### SELECTED EXCERPT
(airflow) 02/02: Clear out the dag code and serialized_dag tables on 3.0 upgrade (#49563)

kaxilnaik Thu, 24 Apr 2025 12:58:58 -0700

This is an automated email from the ASF dual-hosted git repository.

kaxilnaik pushed a commit to branch v3-0-test
in repository https://gitbox.apache.org/repos/asf/airflow.git


commit 03f29d464d79d0af8b9c074c7068032336e151f2
Author: Daniel Standish <[email protected]>
AuthorDate: Thu Apr 24 11:01:44 2025 -0700

    Clear out the dag code and serialized_dag tables on 3.0 upgrade (#49563)
    
    This will discard the v1 serdags and let them be reserialized after new dag 
processor starts up.
    
    Rather than go through the trouble of migrating the data for serialized dag 
and dag code, we can simply delete it and let it be regenerated after upgrade / 
downgrade.
    
    Why does this make sense?
    
    Prior to airflow version 3, both serialized_dag and dag_code would have 
been deleted every time the dag was reprocessed.  So, it was always ephemeral 
in 2.x.  And we typically did a `airflow dags reserialize` on upgrade.
    
    So this is just deleting it one more time and reserializing it one more 
time on the way to 3.0, after which we we _don't_ delete everything with each 
run of dag processor.
    
    There's little value in migrating the data when it can just be regenerated.
    
    Similarly, when going back down to airflow 2.x from 3.0, rather than 
migrating the data, just delete it.  Because it will be regenerated in 2.x, and 
the PKs don't allow more than one version anyway.
    
    (cherry picked from commit c7e5406415d55976ccd45dd2f4b5ffbb101a818d)
---
 airflow-core/docs/img/airflow_erd.sha256           |   2 +-
 .../versions/0047_3_0_0_add_dag_versioning.py      | 306 ++-------------------
 2 files changed, 31 insertions(+), 277 deletions(-)

### SUPPLIED MATERIAL
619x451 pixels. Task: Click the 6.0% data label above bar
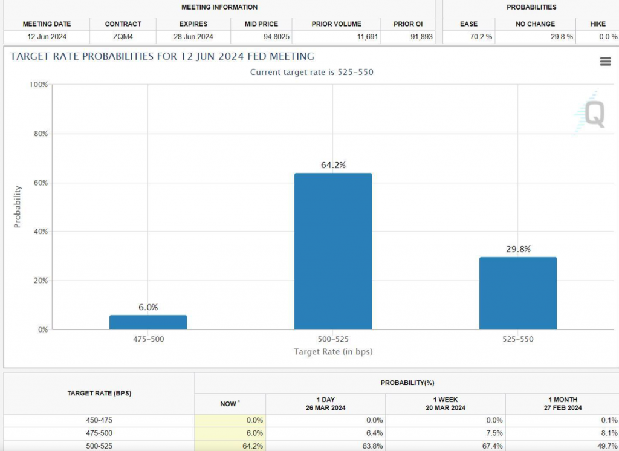pyautogui.click(x=148, y=307)
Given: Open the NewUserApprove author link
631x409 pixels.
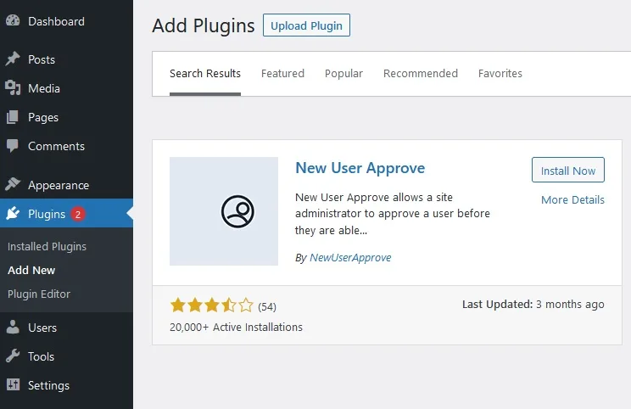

### DIRECTIVE 1
In the Airflow commit email above, give every labeled field in the header block that begins with "commit", along with each field's value.
### DIRECTIVE 2
Pick up the Airflow commit email about clearing the dag code and serialized_dag tables, starting right after its last line.

### ANSWER 1
- commit: 03f29d464d79d0af8b9c074c7068032336e151f2
- Author: Daniel Standish <[email protected]>
- AuthorDate: Thu Apr 24 11:01:44 2025 -0700

### ANSWER 2
diff --git a/airflow-core/docs/img/airflow_erd.sha256 
b/airflow-core/docs/img/airflow_erd.sha256
index 092206c40d2..75ee17e07f7 100644
--- a/airflow-core/docs/img/airflow_erd.sha256
+++ b/airflow-core/docs/img/airflow_erd.sha256
@@ -1 +1 @@
-b0d903c5eb9b35579175fc8068d422c4656cc6fcf7d65eb65c4616c7e8173cf0
\ No newline at end of file
+26444bb1e7b1d3ec60bcba5d9b1d70d43c26c2b769b3878f1c60f74fac1250f0
\ No newline at end of file
diff --git 
a/airflow-core/src/airflow/migrations/versions/0047_3_0_0_add_dag_versioning.py 
b/airflow-core/src/airflow/migrations/versions/0047_3_0_0_add_dag_versioning.py
index b6b08632f9f..a4d4238816a 100644
--- 
a/airflow-core/src/airflow/migrations/versions/0047_3_0_0_add_dag_versioning.py
+++ 
b/airflow-core/src/airflow/migrations/versions/0047_3_0_0_add_dag_versioning.py
@@ -30,11 +30,9 @@ from __future__ import annotations
 import sqlalchemy as sa
 from alembic import op
 from sqlalchemy_utils import UUIDType
-from uuid6 import uuid7
 
 from airflow.migrations.db_types import TIMESTAMP, StringID
 from airflow.models.base import naming_convention
-from airflow.models.dagcode import DagCode
 from airflow.utils import timezone
 
 # revision identifiers, used by Alembic.
@@ -45,29 +43,10 @@ depends_on = None
 airflow_version = "3.0.0"
 
 
-def _get_rows(sql, conn):
-    stmt = sa.text(sql)
-    rows = conn.execute(stmt)
-    if rows:
-        rows = rows.fetchall()
-    else:
-        rows = []
-    return rows
-
-
-def _airflow_2_fileloc_hash(fileloc):
-    import hashlib
-    import struct
-
-    # Only 7 bytes because MySQL BigInteger can hold only 8 bytes (signed).
-    return struct.unpack(">Q", 
hashlib.sha1(fileloc.encode("utf-8")).digest()[-8:])[0] >> 8
-
-
 def upgrade():
     """Apply add dag versioning."""
-    conn = op.get_bind()
-
-    op.execute("DELETE FROM dag_code WHERE fileloc_hash NOT IN (SELECT 
fileloc_hash FROM serialized_dag)")
+    op.execute("delete from dag_code;")
+    op.execute("delete from serialized_dag;")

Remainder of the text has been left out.